Continental collision


In geology, continental collision is a phenomenon of plate tectonics that occurs at convergent boundaries. Continental collision is the variation on the essential process of subduction, whereby the subduction zone is destroyed, mountains produced, as well as two continents sutured together. Continental collision is only asked to occur on Earth.

Continental collision is non an instantaneous event, but may form several tens of millions of years before the Gondwana to make the Laurasia to form Pangea occurred in a relatively brief interval, approximately 50 million years long.

Subduction zone: the collision site


The process begins as two basalt, granitic rocks average density about 2.5 g/cm3. Continental crust is subducted with difficulty, but is subducted to depths of 90-150 km or more, as evidenced by ultra-high pressure UHP metamorphic suites.
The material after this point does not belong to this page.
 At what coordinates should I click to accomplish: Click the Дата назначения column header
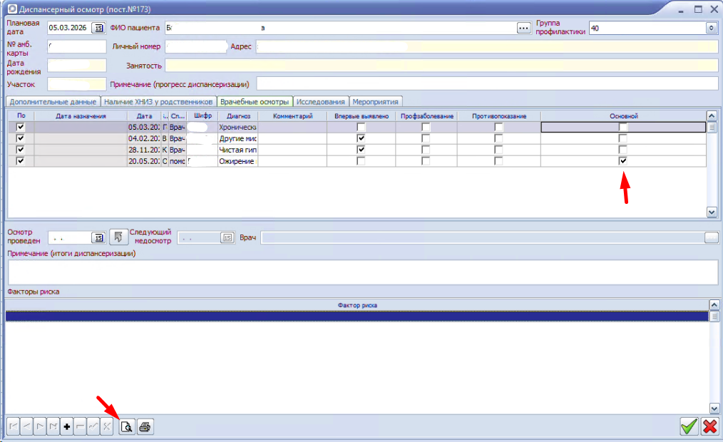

Normal subduction manages as long as the ocean exists, but the subduction system is disrupted as the continent carried by the downgoing plate enters the trench. Because it contains thick continental crust, this lithosphere is less dense than the underlying asthenospheric mantle and normal subduction is disrupted. The volcanic arc on the upper plate is slowly extinguished. Resisting subduction, the crust buckles up and under, raising mountains where a trench used to be. The position of the trench becomes a zone that marks the suture between the two continental terranes. Suture zones are often marked by fragments of the pre-existing oceanic crust and mantle rocks, invited as ophiolites.